**PROBLEM STATEMENT:**
Take the line that contains "The width and height of the screenshot is (894, 664)." as the first line and the final line of the records as the last; return exactly those lines and the lines between.

####

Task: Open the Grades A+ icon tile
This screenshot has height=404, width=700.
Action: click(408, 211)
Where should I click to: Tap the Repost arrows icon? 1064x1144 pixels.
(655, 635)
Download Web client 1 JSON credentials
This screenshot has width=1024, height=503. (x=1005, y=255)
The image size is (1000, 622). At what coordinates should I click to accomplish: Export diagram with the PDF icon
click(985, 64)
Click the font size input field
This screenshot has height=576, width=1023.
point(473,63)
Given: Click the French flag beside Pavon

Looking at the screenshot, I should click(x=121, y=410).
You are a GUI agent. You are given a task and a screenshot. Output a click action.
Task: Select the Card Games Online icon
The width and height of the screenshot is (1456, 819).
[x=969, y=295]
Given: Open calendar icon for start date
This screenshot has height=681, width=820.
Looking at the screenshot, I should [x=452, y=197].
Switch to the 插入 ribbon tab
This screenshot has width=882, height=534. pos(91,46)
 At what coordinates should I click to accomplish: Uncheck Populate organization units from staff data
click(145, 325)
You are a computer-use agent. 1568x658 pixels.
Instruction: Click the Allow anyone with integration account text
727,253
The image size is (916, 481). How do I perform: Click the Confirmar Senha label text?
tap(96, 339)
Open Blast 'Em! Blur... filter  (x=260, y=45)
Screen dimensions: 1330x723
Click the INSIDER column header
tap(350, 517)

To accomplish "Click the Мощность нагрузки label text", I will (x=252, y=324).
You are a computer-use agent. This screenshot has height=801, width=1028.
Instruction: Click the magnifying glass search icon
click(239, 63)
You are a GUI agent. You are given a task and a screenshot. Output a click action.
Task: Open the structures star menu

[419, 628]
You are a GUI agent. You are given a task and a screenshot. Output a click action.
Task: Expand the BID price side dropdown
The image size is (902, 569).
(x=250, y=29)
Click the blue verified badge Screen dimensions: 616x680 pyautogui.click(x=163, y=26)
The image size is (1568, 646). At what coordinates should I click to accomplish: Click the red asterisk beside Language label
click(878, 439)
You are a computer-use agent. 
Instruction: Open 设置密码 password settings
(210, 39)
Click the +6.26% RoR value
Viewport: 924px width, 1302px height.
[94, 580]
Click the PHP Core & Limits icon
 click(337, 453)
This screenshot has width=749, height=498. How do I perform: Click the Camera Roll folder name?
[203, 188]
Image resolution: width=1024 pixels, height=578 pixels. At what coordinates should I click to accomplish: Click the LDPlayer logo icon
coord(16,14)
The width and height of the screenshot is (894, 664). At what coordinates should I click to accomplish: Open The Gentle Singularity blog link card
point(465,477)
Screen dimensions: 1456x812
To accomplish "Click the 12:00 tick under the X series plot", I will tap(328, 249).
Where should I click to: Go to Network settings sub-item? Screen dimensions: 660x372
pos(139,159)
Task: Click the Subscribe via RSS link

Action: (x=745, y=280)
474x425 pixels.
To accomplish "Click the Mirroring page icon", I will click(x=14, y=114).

####

**ANSWER SECTION:**
The width and height of the screenshot is (894, 664). At what coordinates should I click to accomplish: Open The Gentle Singularity blog link card
point(465,477)
Screen dimensions: 1456x812
To accomplish "Click the 12:00 tick under the X series plot", I will tap(328, 249).
Where should I click to: Go to Network settings sub-item? Screen dimensions: 660x372
pos(139,159)
Task: Click the Subscribe via RSS link

Action: (x=745, y=280)
474x425 pixels.
To accomplish "Click the Mirroring page icon", I will click(x=14, y=114).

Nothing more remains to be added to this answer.